Re: [PATCH 10/24] sched/uclamg: Handle delayed dequeue

From: Luis Machado
Date: Wed Sep 11 2024 - 04:36:32 EST


On 9/10/24 15:05, Peter Zijlstra wrote:
> On Tue, Sep 10, 2024 at 12:04:11PM +0100, Luis Machado wrote:
>> I gave the above patch a try on our Android workload running on the Pixel 6 with a 6.8-based kernel.
>>
>> First I'd like to confirm that Dietmar's fix that was pushed to tip:sched/core (Fix util_est
>> accounting for DELAY_DEQUEUE) helps bring the frequencies and power use down to more sensible levels.
>>
>> As for the above changes, unfortunately I'm seeing high frequencies and high power usage again. The
>> pattern looks similar to what we observed with the uclamp inc/dec imbalance.
>
> :-(
>
>> I haven't investigated this in depth yet, but I'll go stare at some traces and the code, and hopefully
>> something will ring bells.
>
> So first thing to do is trace h_nr_delayed I suppose, in my own
> (limited) testing that was mostly [0,1] correctly correlating to there
> being a delayed task on the runqueue.
>
> I'm assuming that removing the usage sites restores function?
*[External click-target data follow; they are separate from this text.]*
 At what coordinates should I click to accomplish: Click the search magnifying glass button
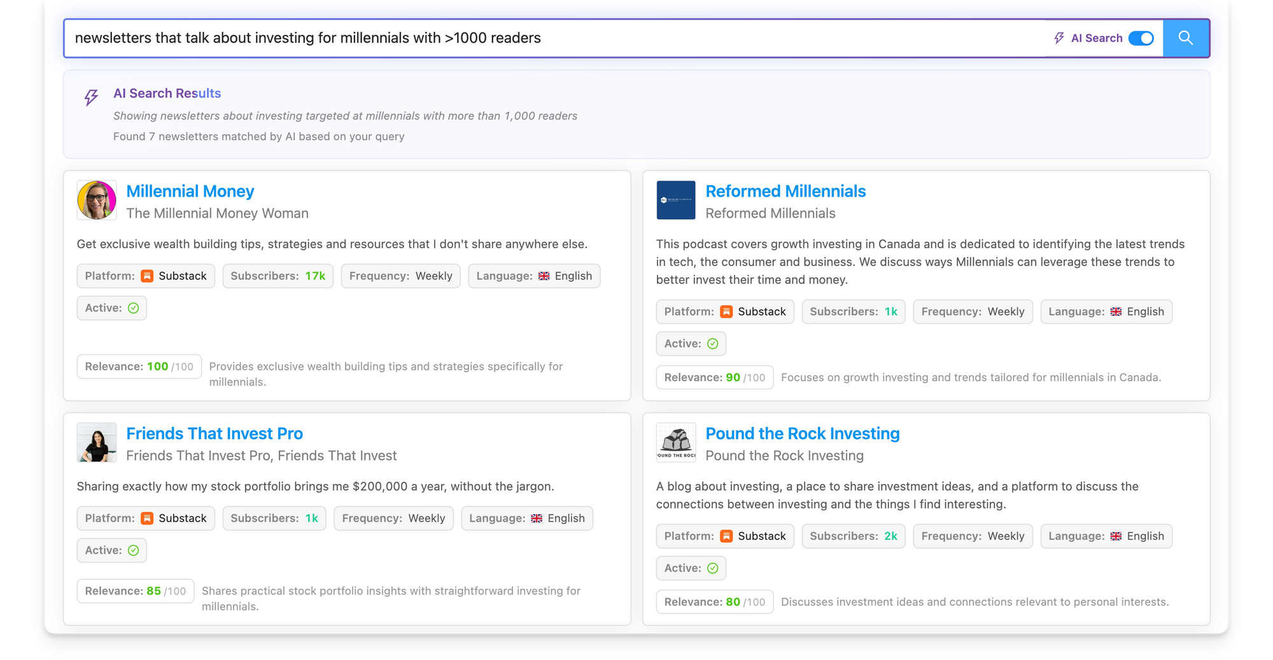1185,38
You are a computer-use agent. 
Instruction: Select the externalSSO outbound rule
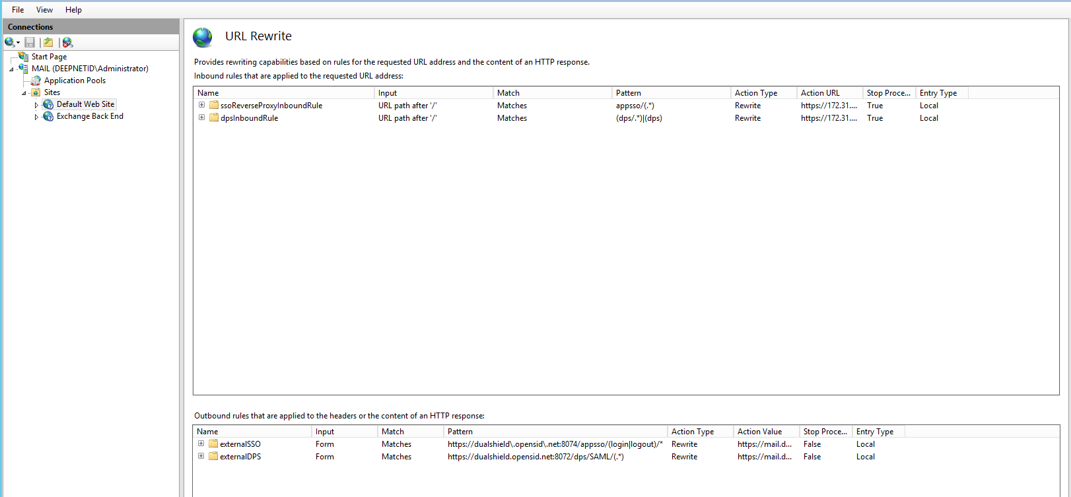tap(240, 444)
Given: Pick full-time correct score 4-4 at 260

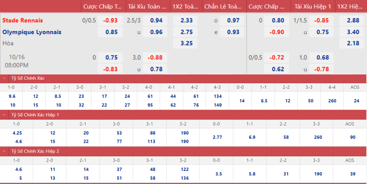Looking at the screenshot, I should [x=332, y=101].

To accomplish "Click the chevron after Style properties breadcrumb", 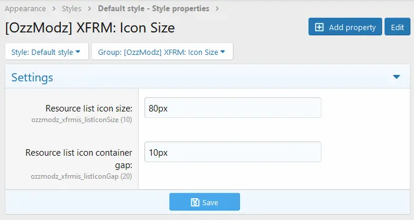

It does restore function if we remove the usage.

>From an initial look:

cat /sys/kernel/debug/sched/debug | grep -i delay
.h_nr_delayed : -4
.h_nr_delayed : -6
.h_nr_delayed : -1
.h_nr_delayed : -6
.h_nr_delayed : -1
.h_nr_delayed : -1
.h_nr_delayed : -5
.h_nr_delayed : -6

So probably an unexpected decrement or lack of an increment somewhere.